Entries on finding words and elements

--- --- ---

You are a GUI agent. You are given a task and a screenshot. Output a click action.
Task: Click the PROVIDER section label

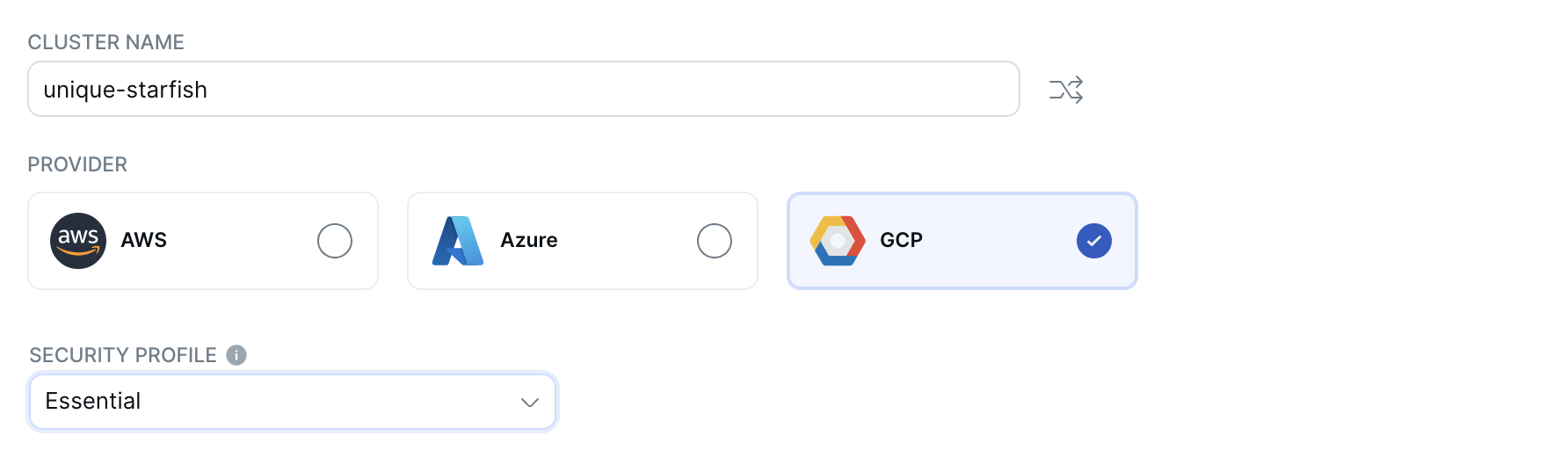pyautogui.click(x=77, y=164)
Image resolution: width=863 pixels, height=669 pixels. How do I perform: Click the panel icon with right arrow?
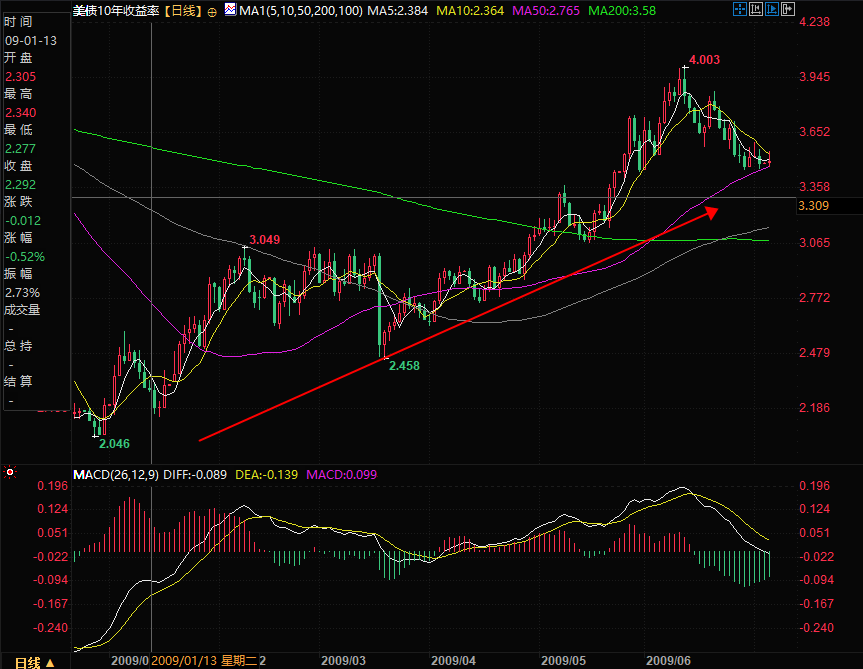click(788, 9)
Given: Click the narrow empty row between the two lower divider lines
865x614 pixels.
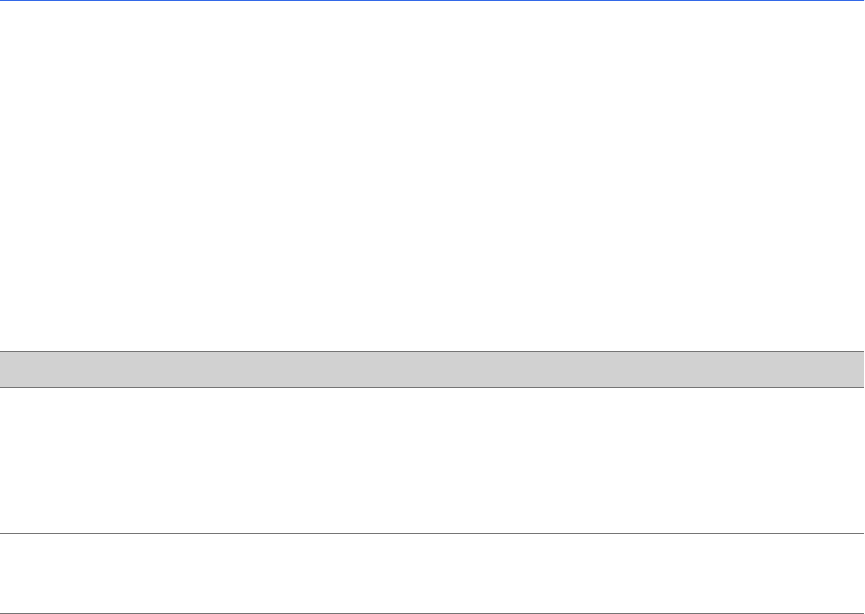Looking at the screenshot, I should click(x=432, y=573).
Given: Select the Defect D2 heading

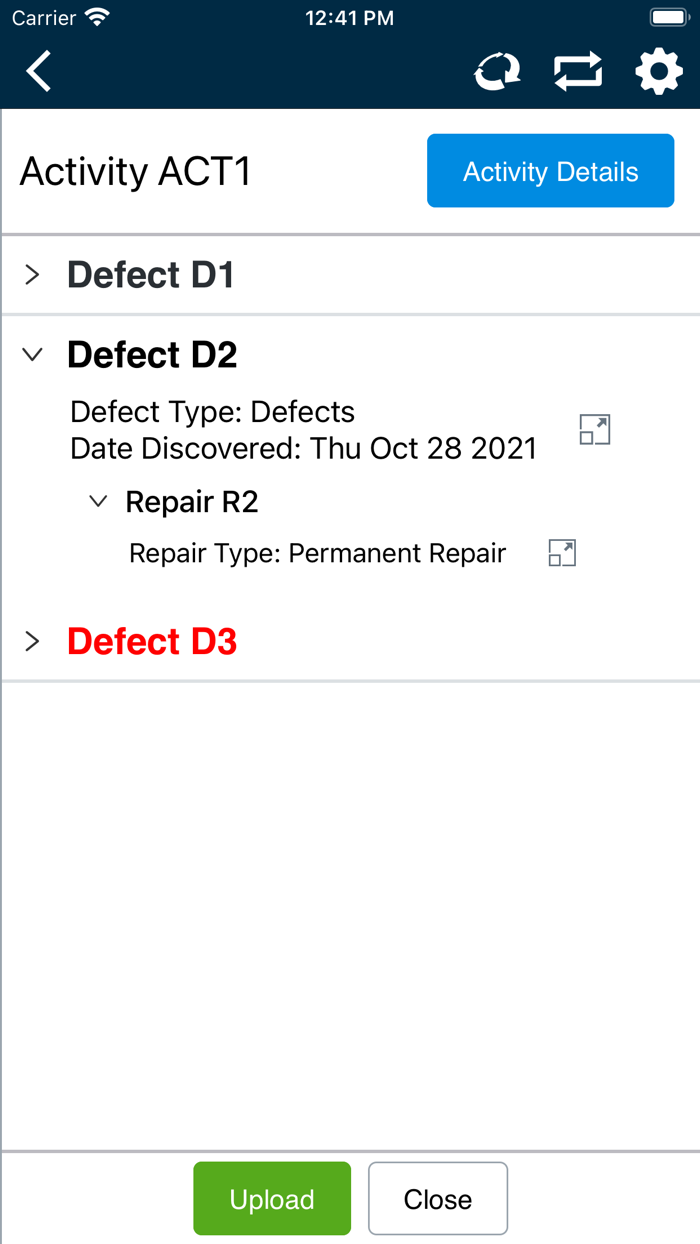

--- --- ---

TASK TO CARRY OUT:
Reproduce every one of the lines above verbatim, leaving the pictures out.

CORRECT OUTPUT:
You are a GUI agent. You are given a task and a screenshot. Output a click action.
Task: Click the PROVIDER section label

pyautogui.click(x=77, y=164)
Image resolution: width=863 pixels, height=669 pixels. How do I perform: Click the panel icon with right arrow?
click(788, 9)
Given: Click the narrow empty row between the two lower divider lines
865x614 pixels.
Looking at the screenshot, I should click(x=432, y=573).
Given: Select the Defect D2 heading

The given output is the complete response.